(From the January 2014 issue of Research Now)
Tissue-engineered intestine could provide a permanent fix to a potentially fatal condition called short bowel syndrome, which affects many premature infants following surgery to treat necrotizing enterocolitis. Scientists in The Research Institute at Nationwide Children’s are making progress toward identifying a material for the scaffold that the body won’t reject and that will enable the replacement tissue to perform each of the intestine’s many functions. The work was reported in a recent issue of the Journal of Biomedical Materials Research.
For the study, a team led by Gail E. Besner, MD, chief of pediatric surgery and principal investigator in the Center for Perinatal Research, examined seven scaffold materials in search of one with the biodegradability, biocompatibility, strength and elasticity needed for safe implantation and proper function in the human body. They identified two leading candidates—known as PGA and PDLGA polymer materials—that have many of the necessary characteristics upon which replacement intestine can be built.
By using biodegradable materials to support the growth of a patient’s own cells, a tissue-engineered intestine scaffold will gradually dissolve as new human tissue replaces it. The challenge lies in finding a material that degrades at the right speed without eliciting a strong immune response. PGA and PDLGA both have desirable biocompatibility and degradation outcomes.
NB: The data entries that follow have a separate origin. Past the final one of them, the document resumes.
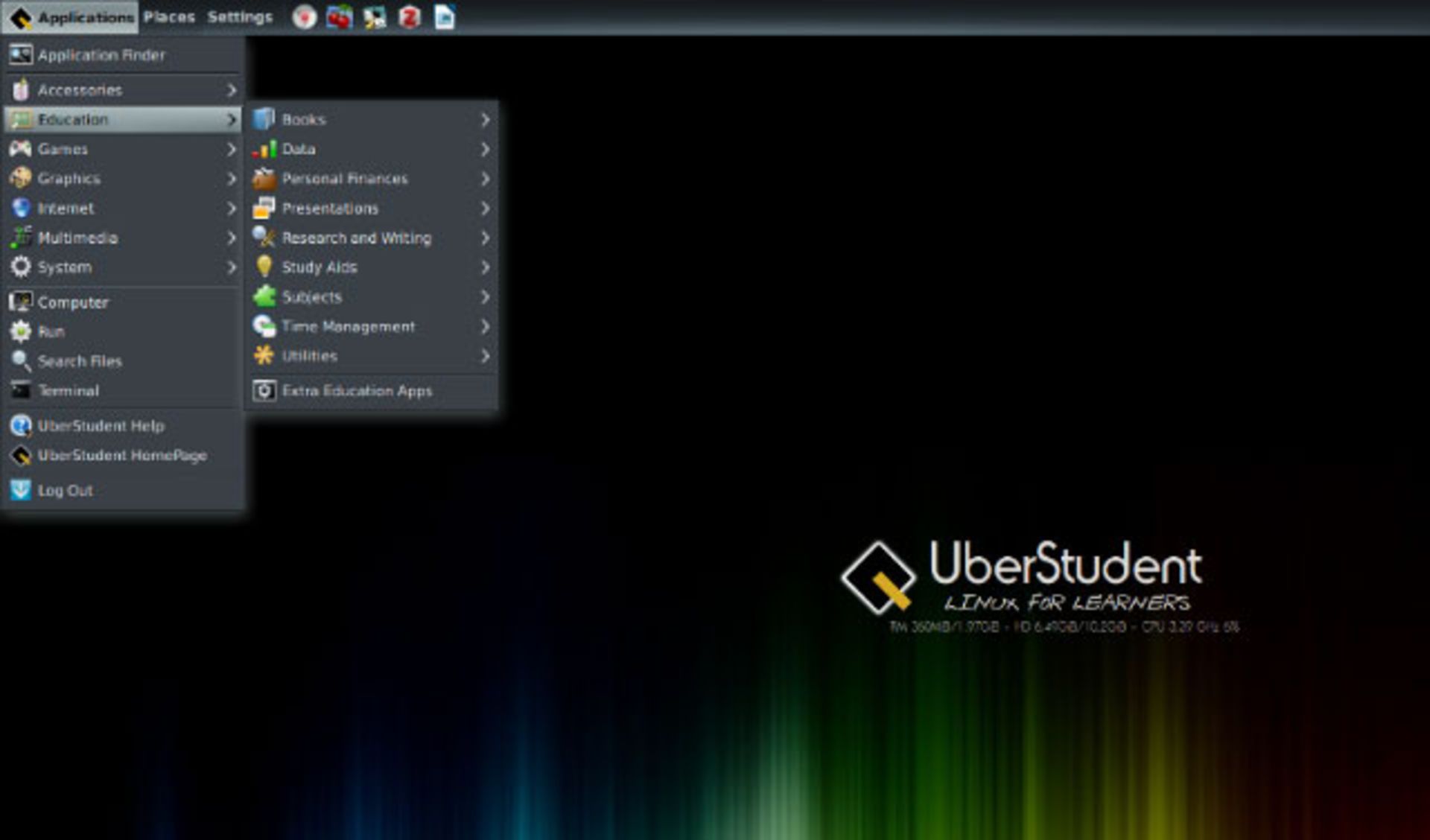The image size is (1430, 840).
Task: Open Extra Education Apps
Action: tap(358, 390)

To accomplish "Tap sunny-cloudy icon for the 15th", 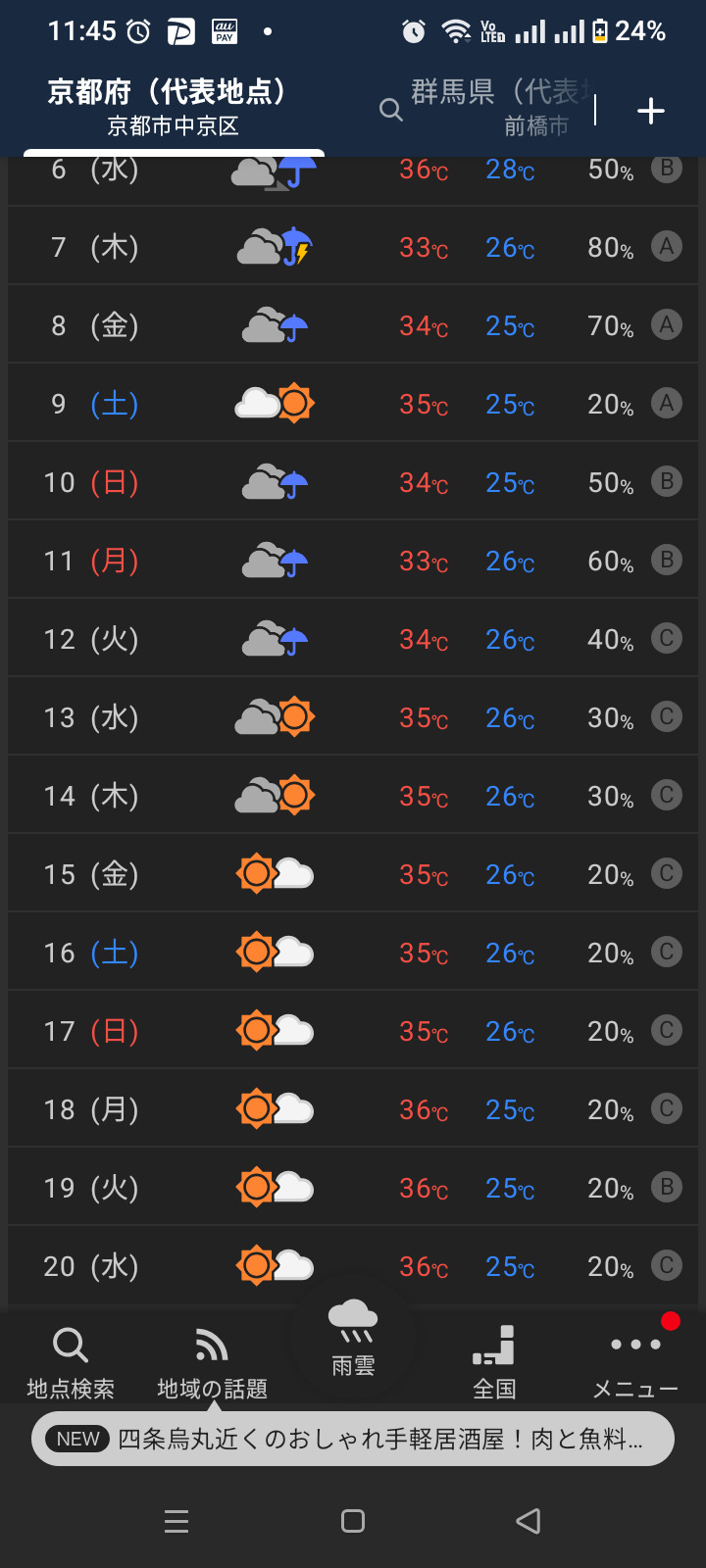I will pos(276,873).
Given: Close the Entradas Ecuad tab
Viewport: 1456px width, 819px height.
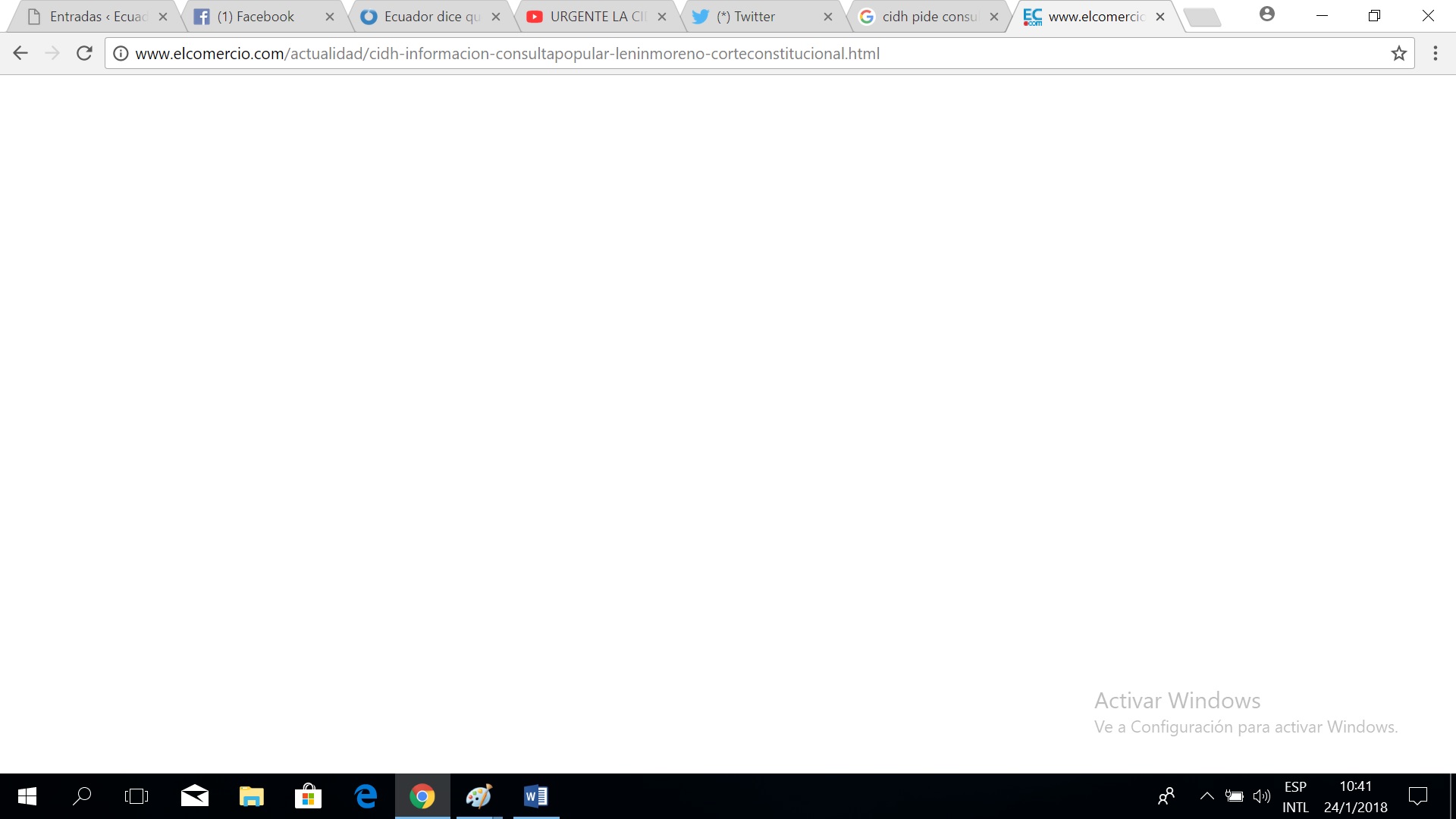Looking at the screenshot, I should click(x=163, y=17).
“So far, these materials seem to be good options,” says Dr. Besner, who also is a professor of surgery and pediatrics at The Ohio State University College of Medicine. “But we need to keep improving the design and exploring other materials to make sure that when tissue-engineered intestine makes it to clinical trials in humans, we have everything right—from the thickness of the fibers themselves to the amount of open space between the fibers in which cells can grow.”
Short bowel syndrome, the condition Dr. Besner’s lab hopes to treat with the tissue-engineered intestinal implants, results in severe malabsorption of nutrients and is often caused by surgical removal of large sections of the small bowel due to a variety of severe conditions affecting the gut.
Current treatments for short bowel syndrome are suboptimal and may entail long-term nutritional support, intestinal transplantation, repeat surgeries or other therapies with high complication rates and short-term effectiveness. In severe cases, the syndrome and its treatments may lead to end-stage liver disease or fatal malnutrition. Estimates of the fatality rate of short bowel syndrome among infants approach 40 percent.
“A treatment that could increase the length of the small intestine available to absorb nutrients could offer these patients a permanent cure and spare them from lifelong parenteral nutrition,” says Dr. Besner. “And if we can construct a new segment of intestine with the patient’s own cells, instead of transplanting tissue from other individuals, we could also help patients avoid lifelong immunosuppression.”
Similar tissue-engineering work has already been done with blood vessels and tracheas, both of which are currently in human trials. A tissue-engineered intestine, however, would need to perform both nutrient absorption and food transport in a non-sterile environment—challenges that other tissue-engineered body parts have not had to overcome.
“Advancements in the area of tissue engineering come gradually,” says Dr. Besner, who has been working on the concept for the past several years and anticipates that it may be several more years before the scaffolds are ready for human trials. “It’s a continuous process of research and improvement. We want the best possible product before we test this in humans.”
The team’s next step will be to seed intestinal stem cells onto the engineered intestinal scaffolds and subject them to a series of tests similar to those performed in this study. They plan to improve the design of the scaffold and connect it to functioning intestine in an animal model of short bowel syndrome in 2014.
“The implant needs to function just like healthy, native intestine,” says Dr. Besner. “It’s a very challenging process, but the potential reward for short bowel syndrome patients is enormous.”
The team’s latest publication results from a collaborative project with bioengineering experts at The Ohio State University and an Ohio start-up company called Nanofiber Solutions, LLC, which works with the researchers to construct the scaffolds according to their specifications. The groups received multiple awards for technology development in 2013 to continue improving the scaffolds for eventual use in patients.
Boomer L, Liu Y, Mahler N, Johnson J, Zak K, Nelson T, Lannutti J, Besner GE. Scaffolding for challenging environments: materials selection for tissue engineered intestine. Journal of Biomedical Materials Research. 2013 Nov 28. [Epub ahead of print.]